# A REAL PREDITORY FISH



## Thrasher (Dec 11, 2003)

WHEN YOUR STUPID PIRANHA GETS THAT BIG, GIVE ME A CALL

1-(800)-GAR-FISHing


----------



## Atlanta Braves Baby! (Mar 12, 2003)

When you get an aquarium to fit him in alive give me a call!


----------



## Lyle (Jan 29, 2003)

That thing looks like it has been dead for 3 months


----------



## Husky_Jim (May 26, 2003)

Don't bother with him he is F#$^@ING Beavis.......

Jim


----------



## Innes (Jan 13, 2003)

well at least this is a sensible thread, and one ugly fish!!!


----------



## Poseidon X (Jan 31, 2003)

that actually pretty funny lol


----------



## Death in #'s (Apr 29, 2003)

what an idiot


----------



## jahnke31 (Dec 4, 2003)

dumba#$!!!!


----------



## cfr3 (Feb 20, 2003)

Thrasher said:


> WHEN YOUR STUPID PIRANHA GETS THAT BIG, GIVE ME A CALL


 I am going to guess that this is a picture of you. I got a piece of advice: get a job. Maybe then you can afford a haircut, some normal clothes and impress some girls so you can stop banging your sister.

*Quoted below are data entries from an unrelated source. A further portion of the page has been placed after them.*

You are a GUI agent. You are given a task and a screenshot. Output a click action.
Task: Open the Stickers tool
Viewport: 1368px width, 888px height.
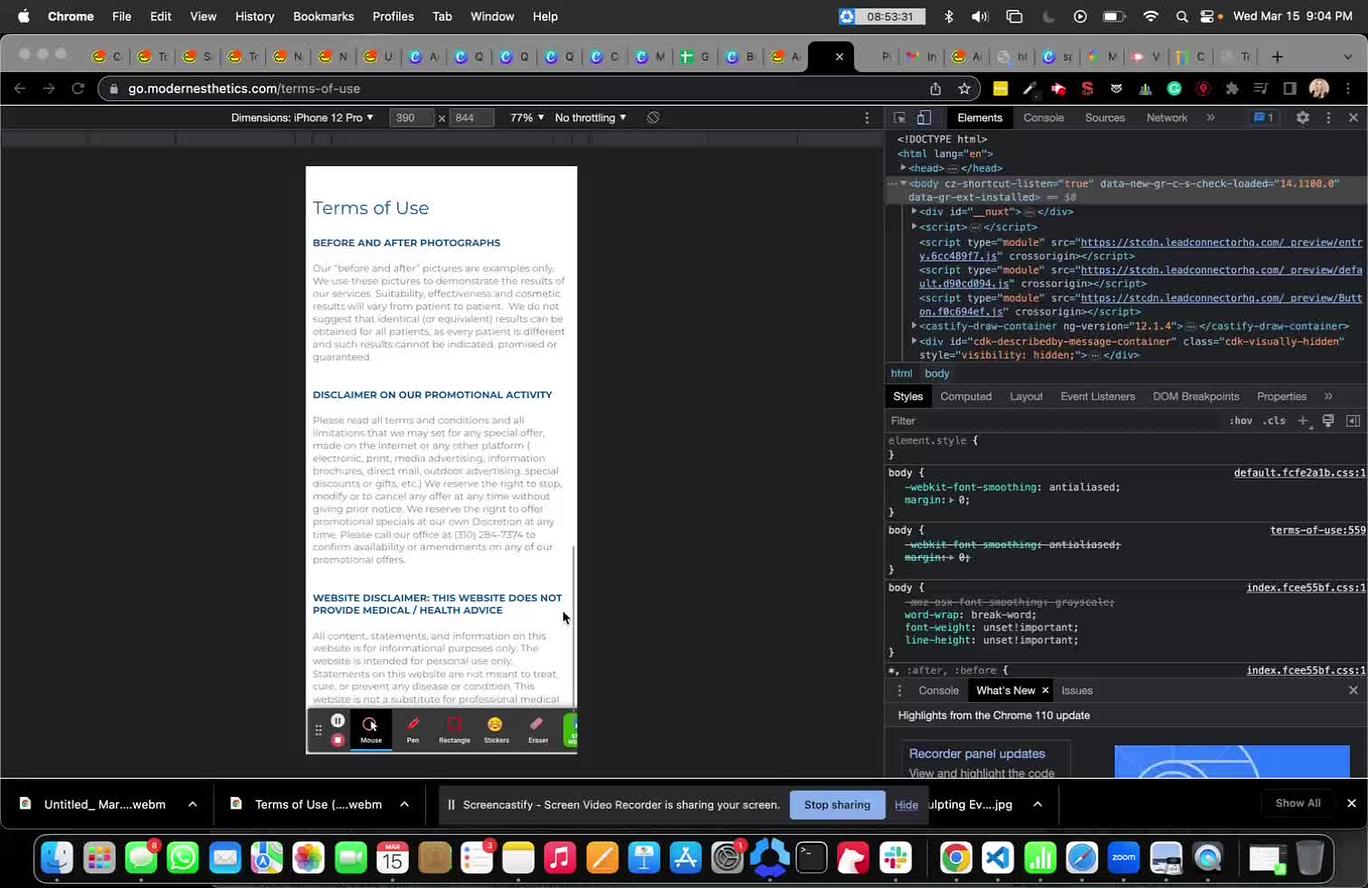pyautogui.click(x=496, y=729)
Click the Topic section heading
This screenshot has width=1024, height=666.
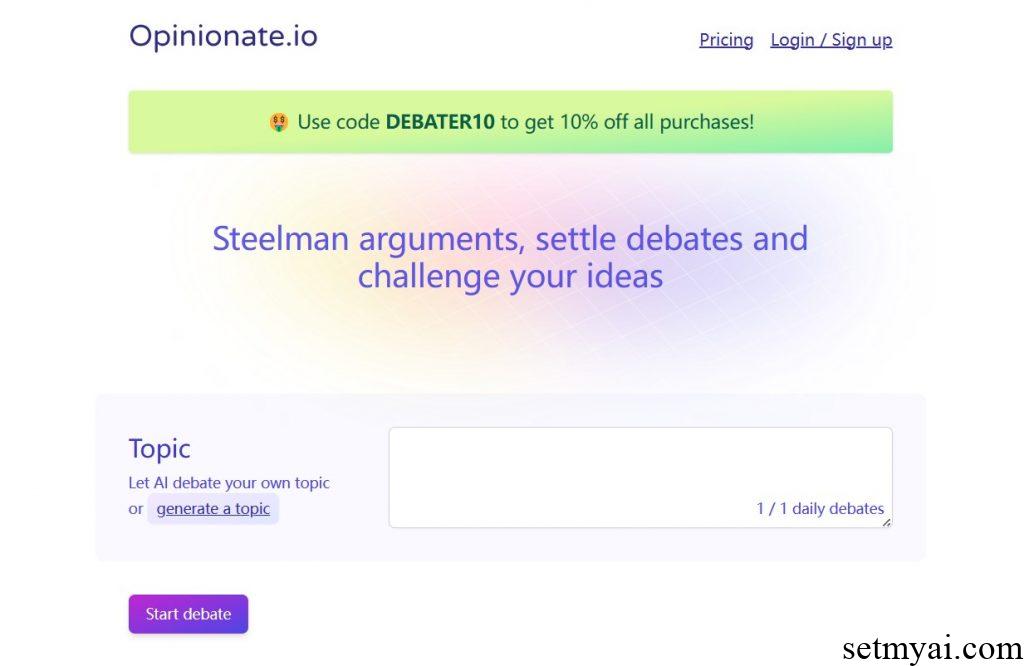coord(159,449)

You obviously get too much enjoyment out of being a douche-bag. Hey buddy I'll let you in on something, your life... its not very good. If I were you, kill yourself now and save the world the pain of your existence.


----------



## Kory (Jun 5, 2003)

thats not him in that picture. It has already been posted on here a few times before beavis was here.


----------



## crazyklown89 (Aug 28, 2003)

that gar is like 25 years old too..........a human would kill it by 10 years old


----------



## mattmatt123 (Nov 13, 2003)

that looks fake it looks like it has the head of a cruckadial


----------



## piranha45 (Apr 8, 2003)

mattmatt123 said:


> that looks fake it looks like it has the head of a cruckadial


 they call those fish 'alligator gars' for a reason


----------



## crazyklown89 (Aug 28, 2003)

hahahaha thats fake.............yea right

lol predatory and crocodile have been spelt wrong.....


----------



## Polypterus (May 4, 2003)

Has'nt this pic poped up now at least three times here,
Innes what are you calling an ugly fish
when it was live it was magnificent


----------



## Vampor (Feb 15, 2003)

> Innes what are you calling an ugly fish
> when it was live it was magnificent


'totally agree, stupid ******* he probably didnt even eat it...


----------



## Innes (Jan 13, 2003)

Polypterus said:


> Has'nt this pic poped up now at least three times here,
> Innes what are you calling an ugly fish
> when it was live it was magnificent
> 
> ...


 yes, but ugly in the hands of the twat in the pic


----------



## Atlanta Braves Baby! (Mar 12, 2003)

wow this thread is back.


----------



## piranha45 (Apr 8, 2003)

damnit vampor quit resurrecting this dead sh*t


----------



## JYUB (Dec 19, 2003)

its a nice big fish, for me 2 poop on!


----------



## Kory (Jun 5, 2003)

obieinctown said:


> its a nice big fish, for me 2 poop on!


 That was intelligent.


----------



## acestro (Jul 7, 2003)

may be time to close this thread....?


----------



## lament configuration (Jun 22, 2003)

yeah close it down .


----------



## acestro (Jul 7, 2003)

I can't in this particular forum, INNES!!!!


----------



## piranha45 (Apr 8, 2003)

INS MAKE THREAD NO WORK NO MORE


----------



## crazyklown89 (Aug 28, 2003)

this is by far the dumbest thread in Non Piranha

we're usually the intellectual forum on P fury

hell we got poly, acestro, crockeeper, and p45's occasionaly wise tidbits


----------



## Innes (Jan 13, 2003)

acestro said:


> I can't in this particular forum, INNES!!!!


----------